Analyze This (1999)
Grade: B-
Cast: Billy Crystal, Robert DeNiro, Lisa Kudrow, Chazz Palminteri, Joe Viterelli
Director: Harold Ramis
Rated R for strong language, some violence, a scene of sexuality
Usually, when Robert DeNiro does comedy, it isn’t a whole lot different from his dramatic stuff. The reason we know to laugh, I think, is something in the direction; it isn’t in the acting, because in almost all of DeNiro’s comedic roles, he is giving the same dialogue delivery and he basically has the same personality (alright, so maybe his facial expressions are more exaggerated in comedies), but there seems to be a nonexistent laugh track that cues a humored reaction. For example, find one difference between Jimmy Conway (“Goodfellas”) and Paul Vitti (“Analyze This”). Except that the latter sees a therapist and cries over cheesy commercials.
“Analyze This” takes DeNiro’s general persona—the gangster—and pokes fun at it. In concept,
“Analyze This” is a one-joke movie, but it is smart and funny enough to milk other funny jokes out of its central one. The joke: a powerful mobster needs a therapist, and starts visiting one. Amusing joke, and “Analyze This” gets plenty of mileage out of it, not throwing it out the window. If only it had not been such a flawed comedy, because it has the potential to be brilliant.

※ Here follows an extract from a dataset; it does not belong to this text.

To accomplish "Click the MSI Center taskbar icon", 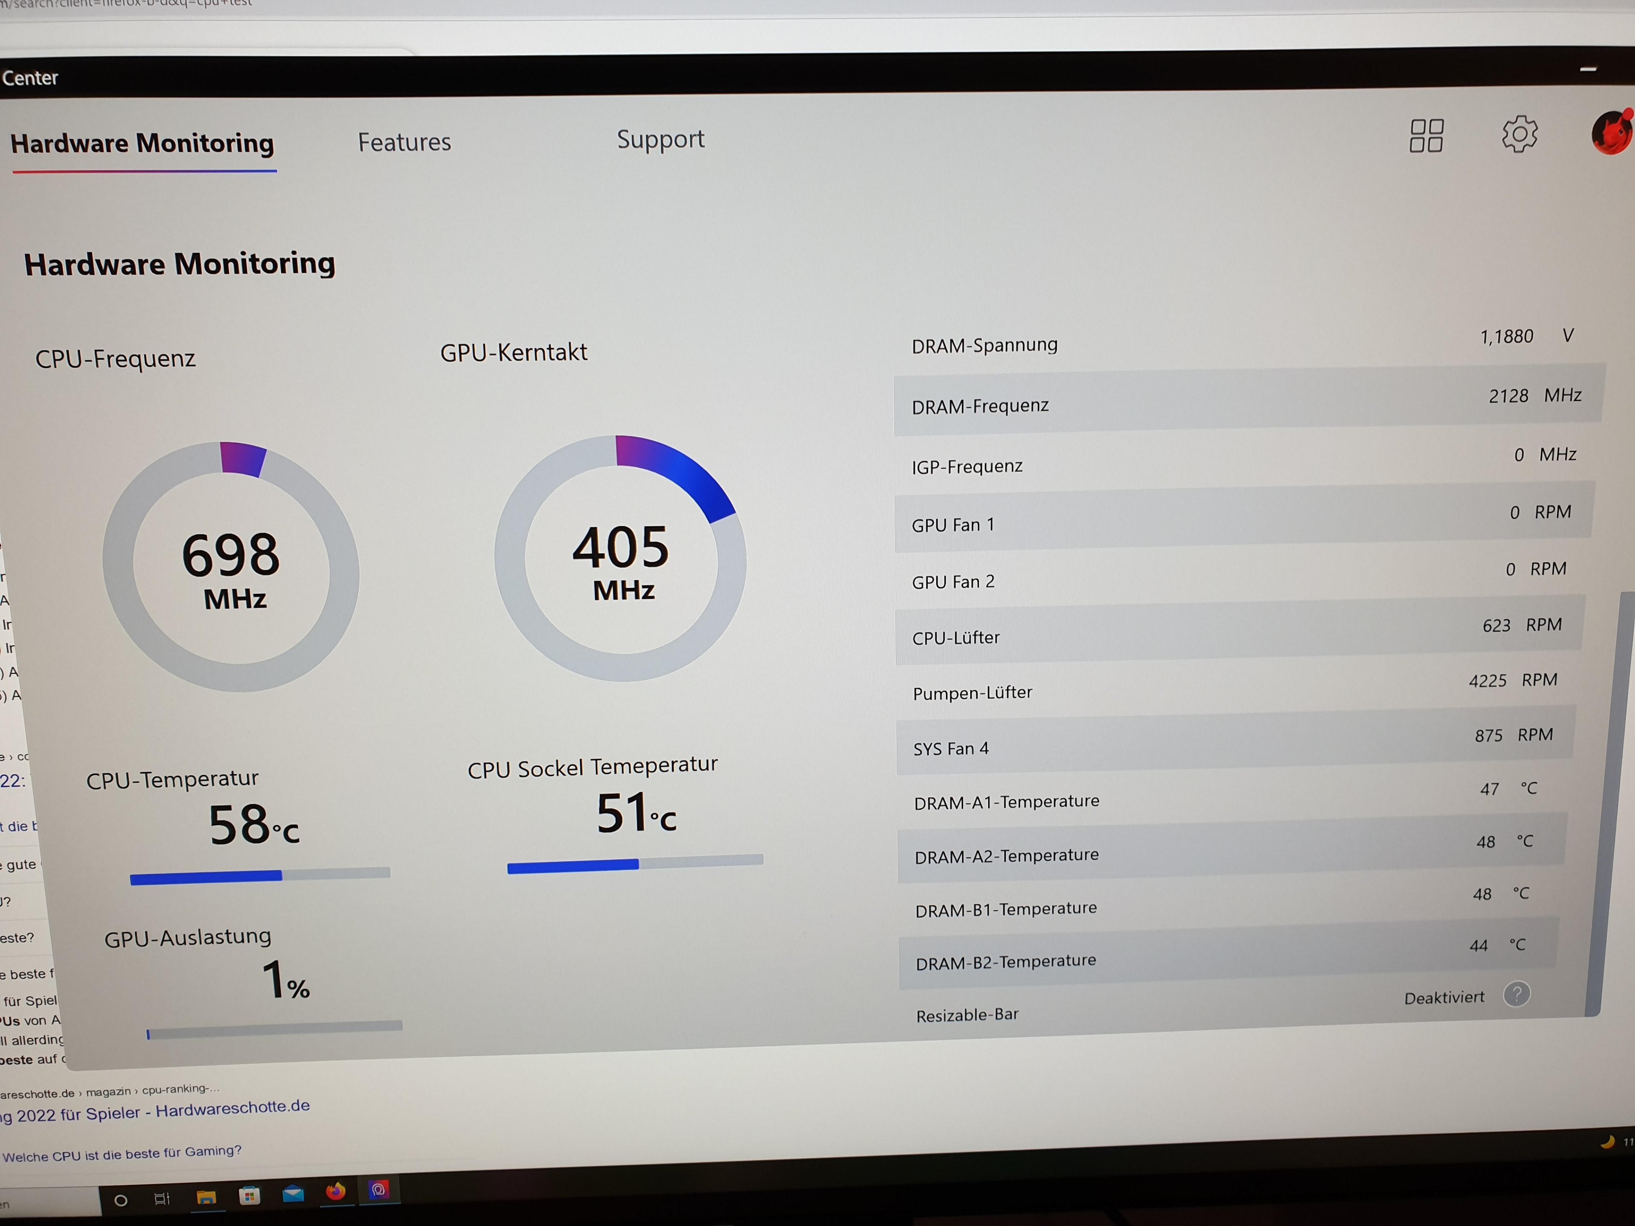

The therapist is Billy Crystal and his future wife is Lisa Kudrow, because he needs to have something at stake when Vitti calls him out for midnight sessions. She is important to the plot, but she might as well not be, because she gets possibly one funny line in 104 minutes and that is quite a step down from her hilarious “Friends” character of Phoebe. Other important characters: Jelly (Joe Viterelli), a large and very funny mobster; Crystal’s son, who seems to be built up to be important, but some of his scenes were probably cut; and Primo Sidone (Chazz Palminteri), who wants Vitti dead.

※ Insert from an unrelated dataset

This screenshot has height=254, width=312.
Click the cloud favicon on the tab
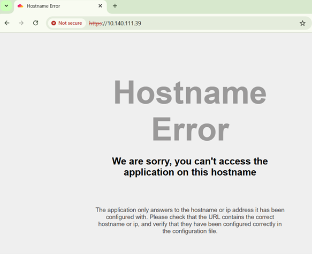click(20, 6)
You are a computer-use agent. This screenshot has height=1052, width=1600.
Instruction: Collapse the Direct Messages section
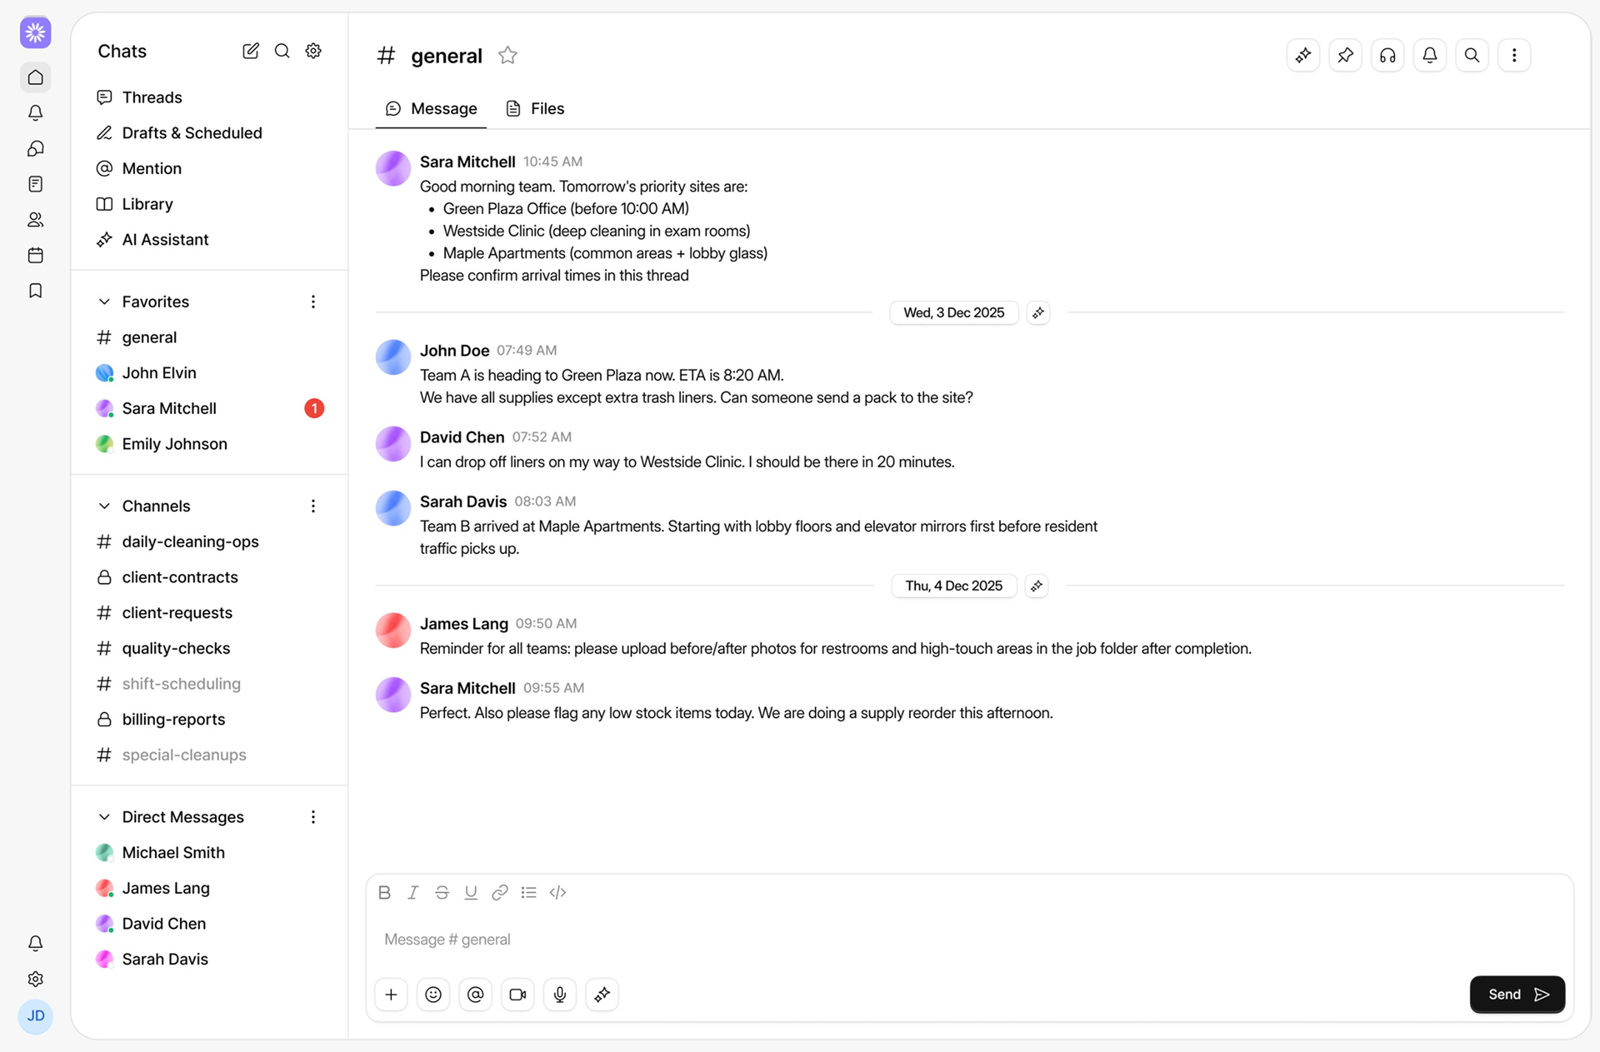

If there is one problem with “Analyze This” (and there are in actuality much more than one) it is that the plot is top-heavy. Primo Sidone should have been cut out; why not just have the movie consist of DeNiro going to Crystal with problems? That alone is funny, and Kenneth Lonergan (of “You Can Count On Me”—he co-wrote this) is a smart enough guy to think something up to elevate it above a gimmick. Some of these meetings get repetitious, but I am confident that the filmmakers could have breathed some life into it with a little more thought. Instead, there has to be a major plot device like the fact that DeNiro’s life is at stake, and the one where DeNiro is continuously endangering Crystal’s relationship with Kudrow. Sidone isn’t in the film much, and that’s good since he isn’t played well at all by Palminteri (which is surprising, since he did so much good with his Oscar-nominated turn in Woody Allen’s hilarious “Bullets Over Broadway”), but he still makes a dent in the film’s overall effect.

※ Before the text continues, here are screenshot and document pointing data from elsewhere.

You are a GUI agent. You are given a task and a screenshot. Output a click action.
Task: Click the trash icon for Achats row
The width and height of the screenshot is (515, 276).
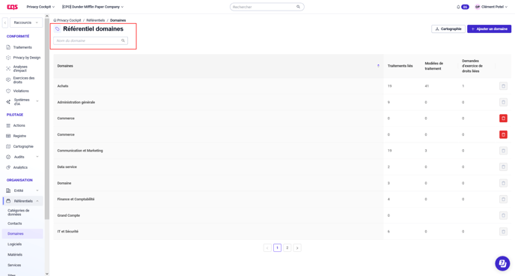pos(503,86)
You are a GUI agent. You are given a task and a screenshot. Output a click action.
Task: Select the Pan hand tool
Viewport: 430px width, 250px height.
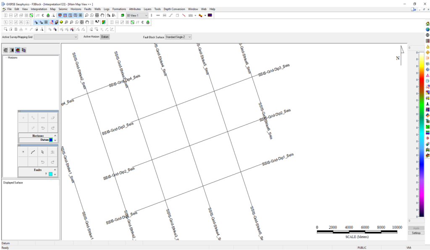coord(102,15)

DeNiro, as Vitti, is hilarious. The one thing I disliked about his performance is when he had to cry. It was fairly funny the first time, but the second time it grows unfunny. In theory, it’s funny, but it’s too over-the-top. Wait, let me clarify myself: the crying thing is initially very funny. It just gets old. My boredom is intensifying my reaction into something much more negative than it actually was.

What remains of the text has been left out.